● The request
Could you copy the entries below word for word, from the very first line down to the line containing "point(6,143)", with both ends included and the pictures left out?

● Data shown
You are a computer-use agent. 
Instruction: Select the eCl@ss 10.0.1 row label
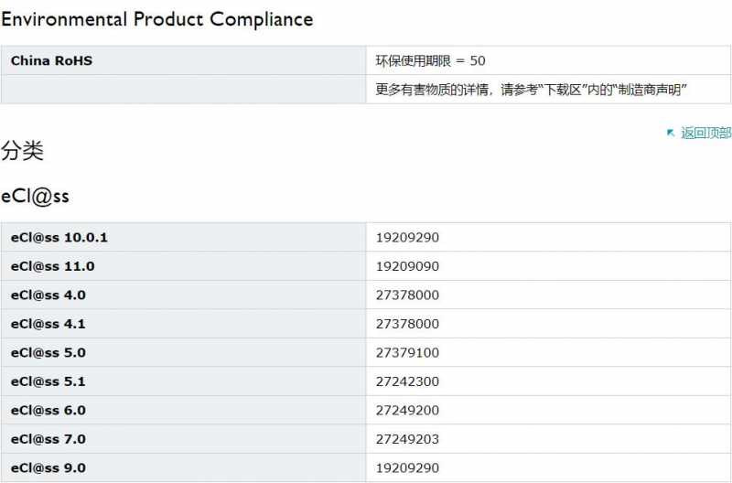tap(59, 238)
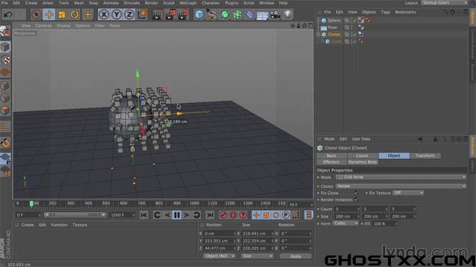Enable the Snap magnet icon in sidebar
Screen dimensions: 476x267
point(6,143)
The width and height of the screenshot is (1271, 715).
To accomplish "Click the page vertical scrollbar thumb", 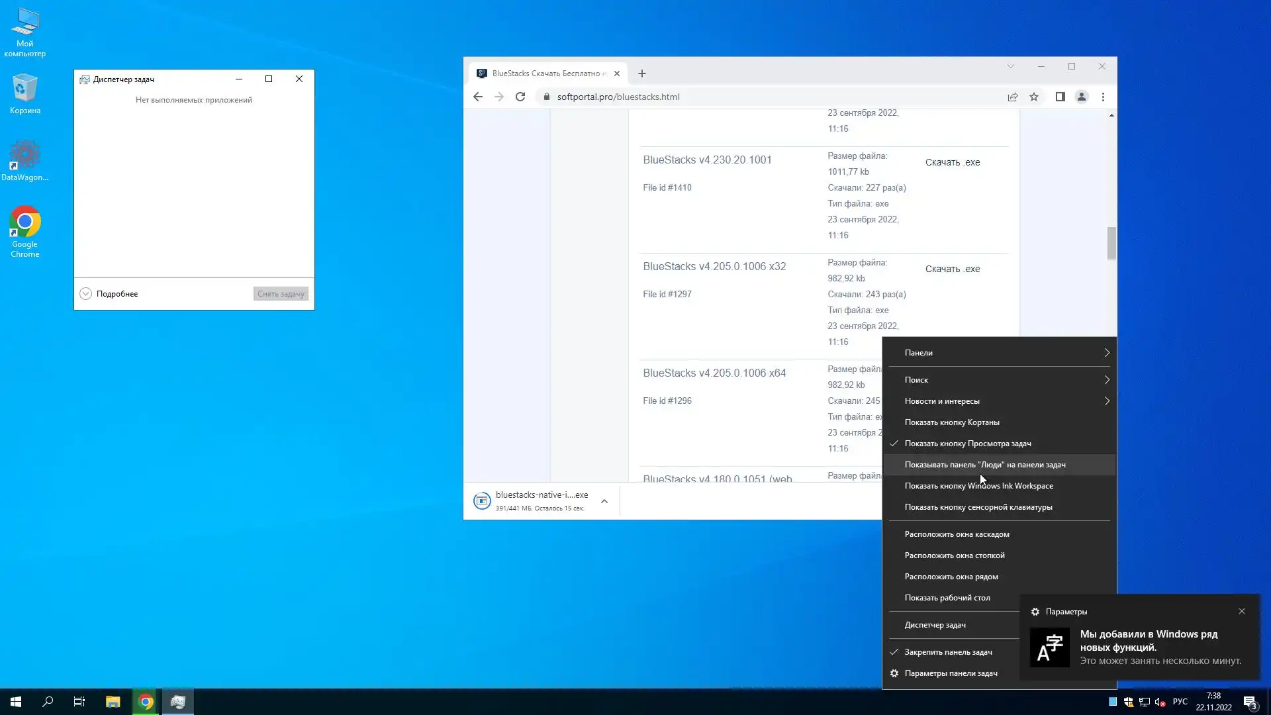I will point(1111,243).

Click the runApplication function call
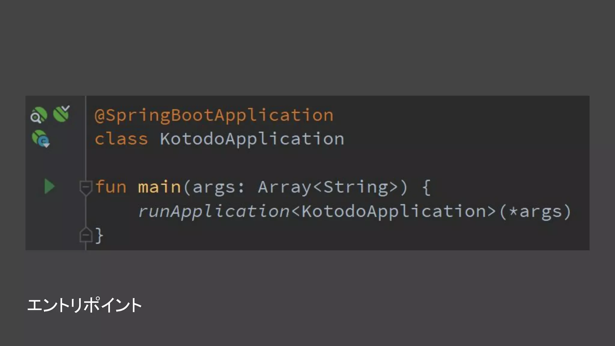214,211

● Exercise output
You are a computer-use agent. 
Instruction: Select the eCl@ss 10.0.1 row label
tap(59, 238)
Enable the Snap magnet icon in sidebar
Screen dimensions: 476x267
point(6,143)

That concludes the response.